Private university in Istanbul, Turkey

Koç University (Koç Üniversitesi) is a private non-profit research university in Istanbul, Turkey. Koç University comprises the Colleges of Social Sciences and Humanities, Administrative Sciences and Economics, Science, Engineering, Law, Nursing and Medicine. Koç University offers 22 undergraduate, 43 master's and 30 Ph.D. programs. The university is home to more than 8,000 students. The university accepts international students from various countries and has a network of over 250 partner-universities including the University of California, Northwestern University, Cornell University and Georgetown University.

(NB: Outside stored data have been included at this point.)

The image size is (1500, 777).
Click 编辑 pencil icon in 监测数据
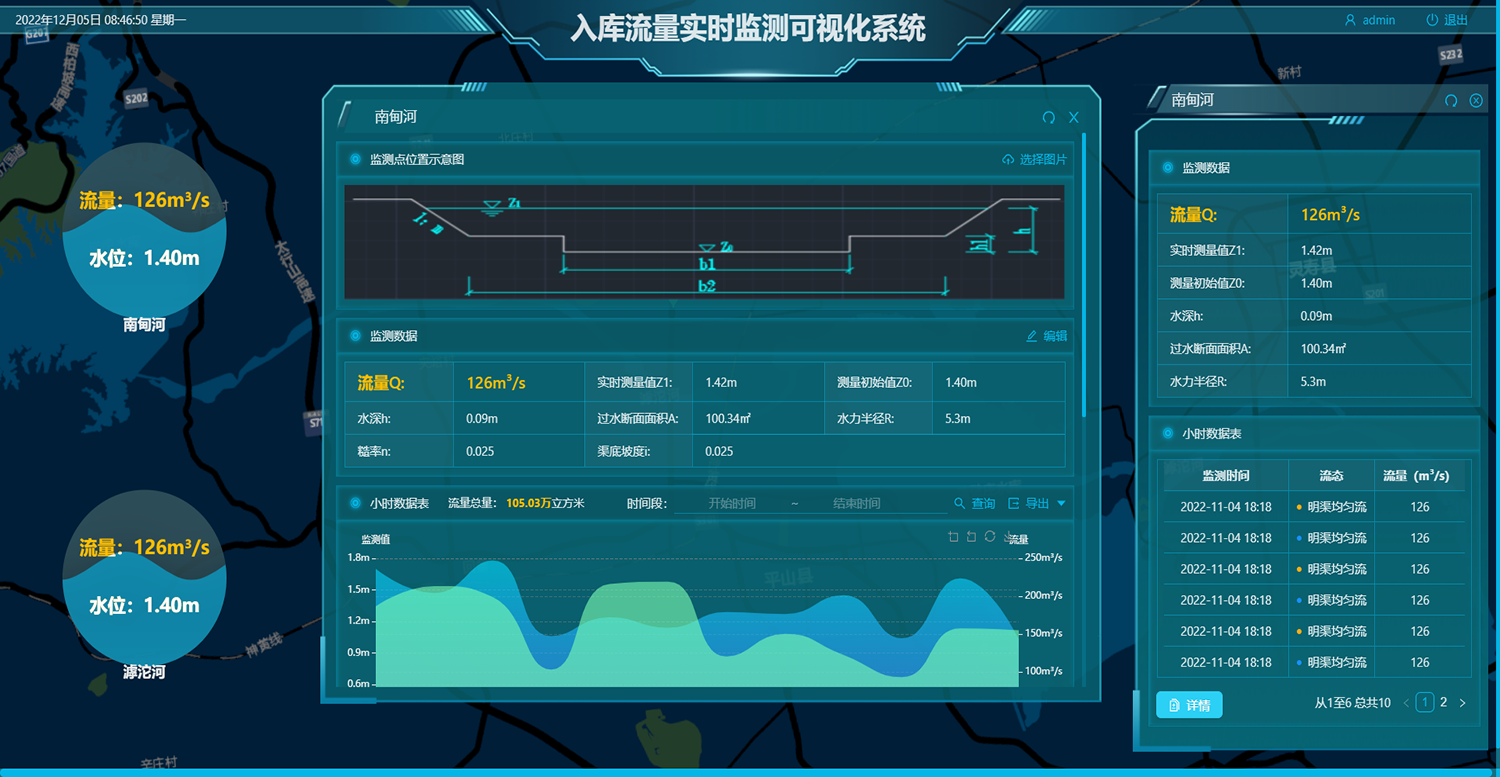pyautogui.click(x=1031, y=336)
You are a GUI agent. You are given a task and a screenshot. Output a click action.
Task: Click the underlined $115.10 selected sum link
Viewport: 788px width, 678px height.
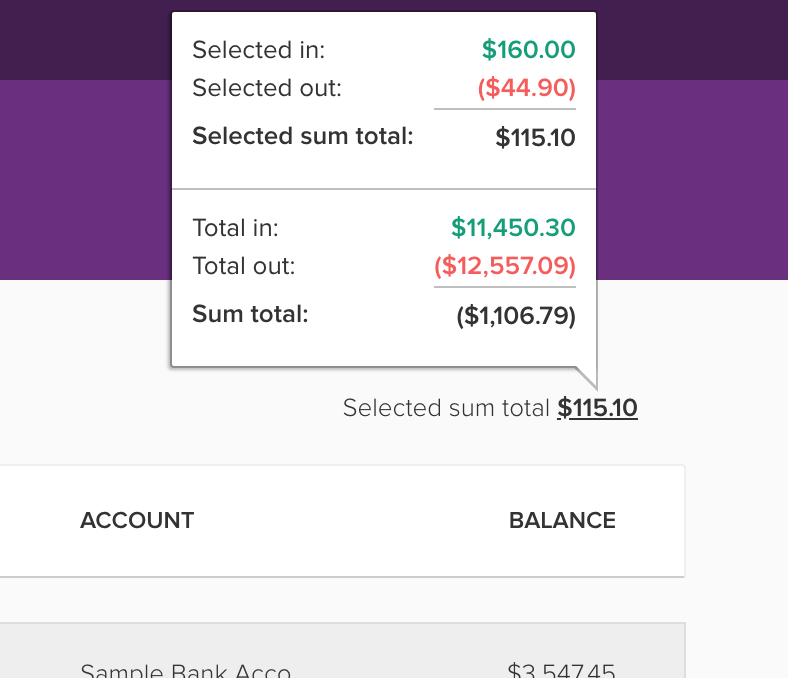pos(597,408)
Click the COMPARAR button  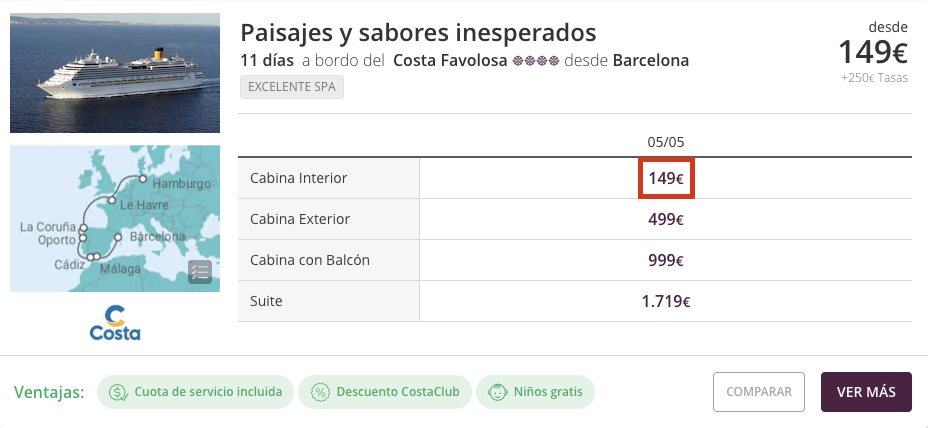[x=759, y=392]
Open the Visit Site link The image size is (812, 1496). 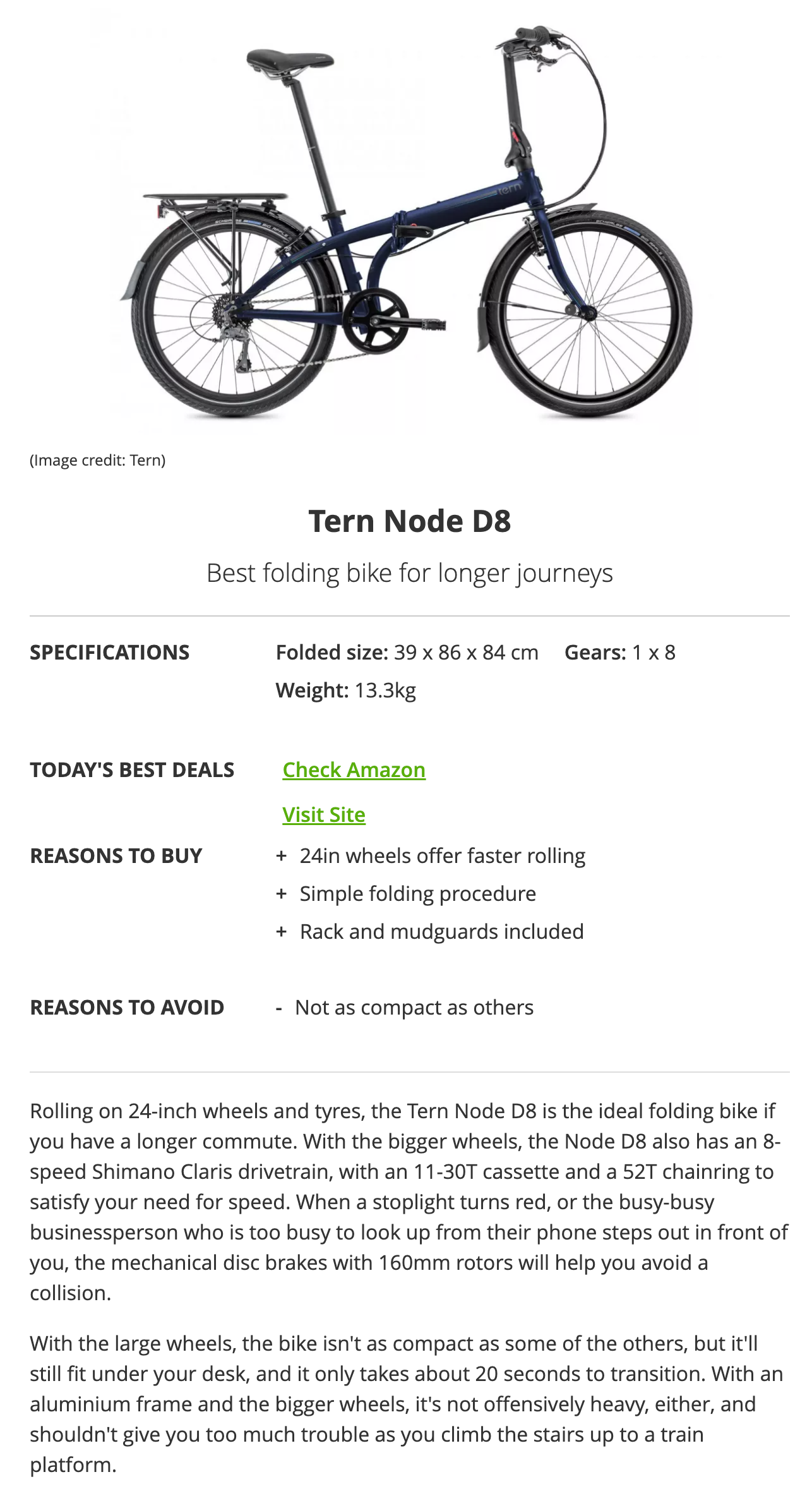pos(324,815)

The majority of classes at Koç University, exceeding 95%, are taught in English, with only a few exceptions in the School of Law and the School of Nursing.

==History==
The university first began operations in 1993 in converted factory buildings in İstinye, Sarıyer. After the university moved to its new home at Rumelifeneri, the Istinye campus was remodelled to serve as a high-end conference and training center. Koç University's additional campuses and locations include the West Campus dormitories and residences in Rumelifeneri, Sarıyer; Koç University Hospital in Topkapı; ANAMED in Beyoğlu; KWORKS in Şişli, Istanbul; AKMED in Antalya; and Vehbi Koç Ankara Studies Research Center in Ankara. Koç University's central campus at Rumelifeneri is located north of Istanbul, overlooking the Bosphorus and the Black Sea. The campus has 60 buildings, covering 230,000 square meters of built area.

The Koç University Suna Kıraç Library has five branches and holds some 322,000 print volumes plus nearly 160,000 ebooks and 64,000 online serial titles. The library also holds about 2,000 rare materials in the areas of Ottoman and European history, literature and religion.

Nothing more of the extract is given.